FAMILY  -  KIDS MONEY PLOYS
 
 

"This section contains additional data that supplements basic information contained in
Your Money Matters
and should be used in conjunction with the material contained in Your Money Matters."

 
 
 
 
 

Some Common Kids' Money Ploys and Their Answers:

"Jimmy down the street gets a dollar allowance. Why do I only get eighty-five cents?"

 
Don't fall for this: It's an age-old bargaining technique that you have probably used yourself. If it seems as if everyone your child knows is getting spoiled, look into it. Chances are she's exaggerating. If she's not, she gets a firsthand lesson on the injustices of wealth distribution.
 
 

"If I don't get those hundred-dollar sneakers, I'll die!"

 
Tell him how much you can pitch in for his shoes budget, and let him cover the difference. But remember, your contribution had better be fair. Unless you're really strapped for cash, don't force your child to undergo the humiliation of showing up in school with a pair of neon red bargain sneakers from a warehouse past the city limits. This sort of thing can be intensely damaging to a child's psyche. Figure out how much a pair of decent sneakers really costs. Also, remember that your kid is constantly subjected to advertising that has been specially designed to sucker him. Watch TV with him and teach him about advertising tricks: He'll probably be fascinated by the corruption of the industry. Go to stores with him so he can see for himself the difference between the giant slime-monsters in the ooze kingdom on TV and the cheap plastic dolls that drip goo out of their mouths in the box.
 
 

"Why won't you pay for my Hanson tickets? You just don't understand: of course they're worth thirty-five bucks!"

 
This sort of thing is pretty complicated: There are some things that your child will view with something akin to religious awe and will therefore have trouble relating to your concerns about its price. Imagine if your long-dead idol (Napoleon or Elvis or whoever) were coming to town for a series of lectures or performances. You would probably be willing to dish out big bucks to see the great man or woman in the flesh. As harsh as it may seem, putting your foot down is often the best solution, providing you explain why. If she's getting an allowance, you can encourage her to plan ahead and save up for these things. Reward her discipline by matching her savings, or at least chipping in a little. If your child is old enough, try some hands-on treatment: Make her do the bills one month, and let her see how much is left.
 
 

In the long run, she will learn not from your long speeches about when you were a child, but from how you behave now. If you trade in your car for the new model with the talking sun roof, then trade that in two years later because the manufacturer has finally introduced one with a distinguished burgundy paint job, your child is unlikely to learn good spending habits. On the other hand, she needs to realize that you have a little more leverage than she when it comes to family finances. "When you're supporting yourself, you can buy as many central remote-control systems as you like" will suffice, even if you did just buy one for your own study.
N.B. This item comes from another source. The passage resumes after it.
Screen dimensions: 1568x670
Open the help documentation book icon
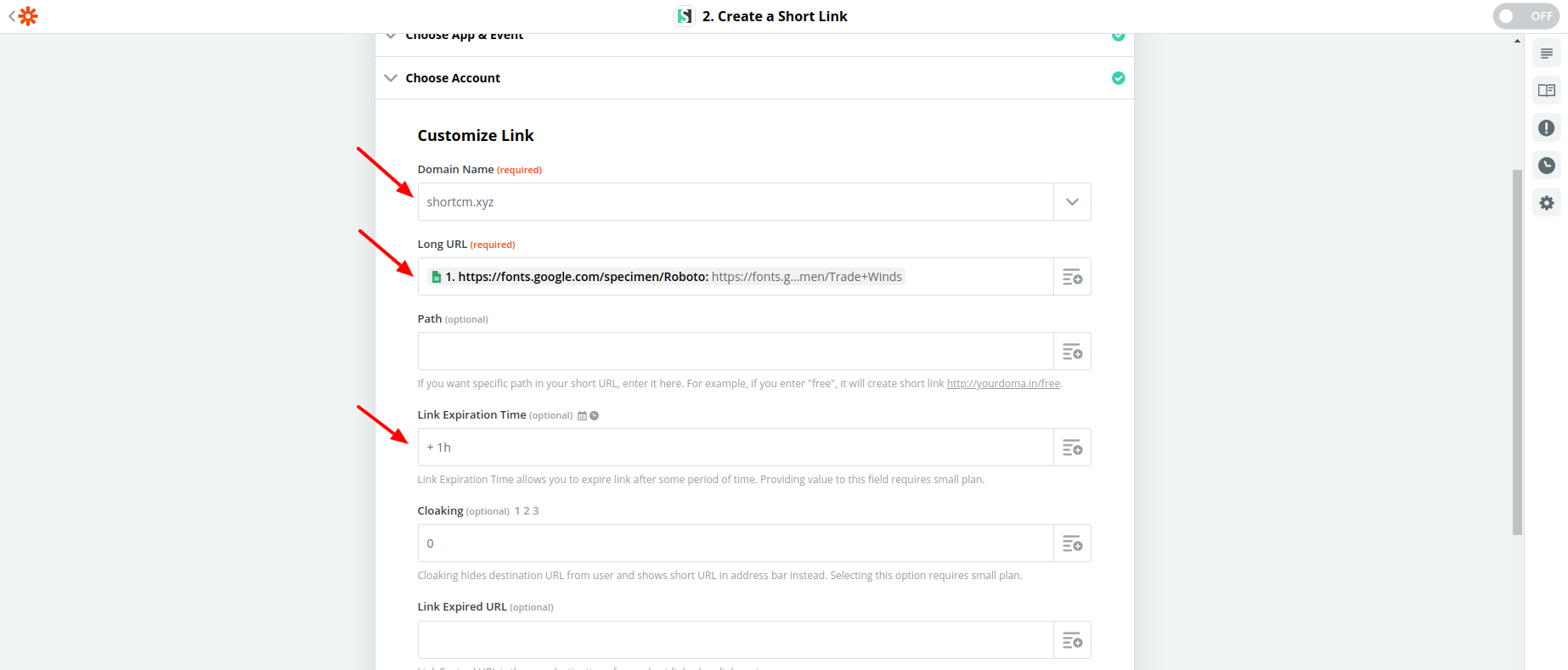[1547, 90]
Or a simple line my mother always used whenever I announced that I wanted anything: She would simple reply wistfully, "I want a big coffee ice cream soda." After about ten or twelve years, I got the point.
 
 

"Why are you so cheap when Grampa always brings me lots of toys?"

 
Again, your kid is smarter than he's letting on. It doesn’t take much to realize that there's a difference between relatives you only see occasionally and the immediate family. Point this out in a friendly manner, making it clear that you know that he understands. His act may require an expression of dumbfounded bewilderment, but he will still love you.
 
 

"Fine, don't give me my allowance. I'm still not making my bed."

 
You are raising a mercenary. Your child needs to be aware of her responsibilities around the house that have nothing to do with money. This can be difficult: If she knows that she'll get her allowance whether or not she does her chores, she might be doubly inspired to go to the arcade and forget the trash. You'll have to work out some other kind of disciplinary system -- perhaps suspending her TV privileges for the week. A good middle ground is to have additional, optional chores that are linked to payment: baby-sitting, mowing the lawn, cleaning the garage.
 
 

"There's no way I'm saving my allowance for college!"

 
Hear, hear! Unless you have an angel in your fold, no kid in his right mind is going to look far enough ahead to save money for serious later expenses. You can nurture those tendencies, however, by getting him started on smaller projects with clearer, sooner rewards. Like those New Kids on the Block tickets. By the time he's seventeen or eighteen, you'll be surprised how mature he's become about saving.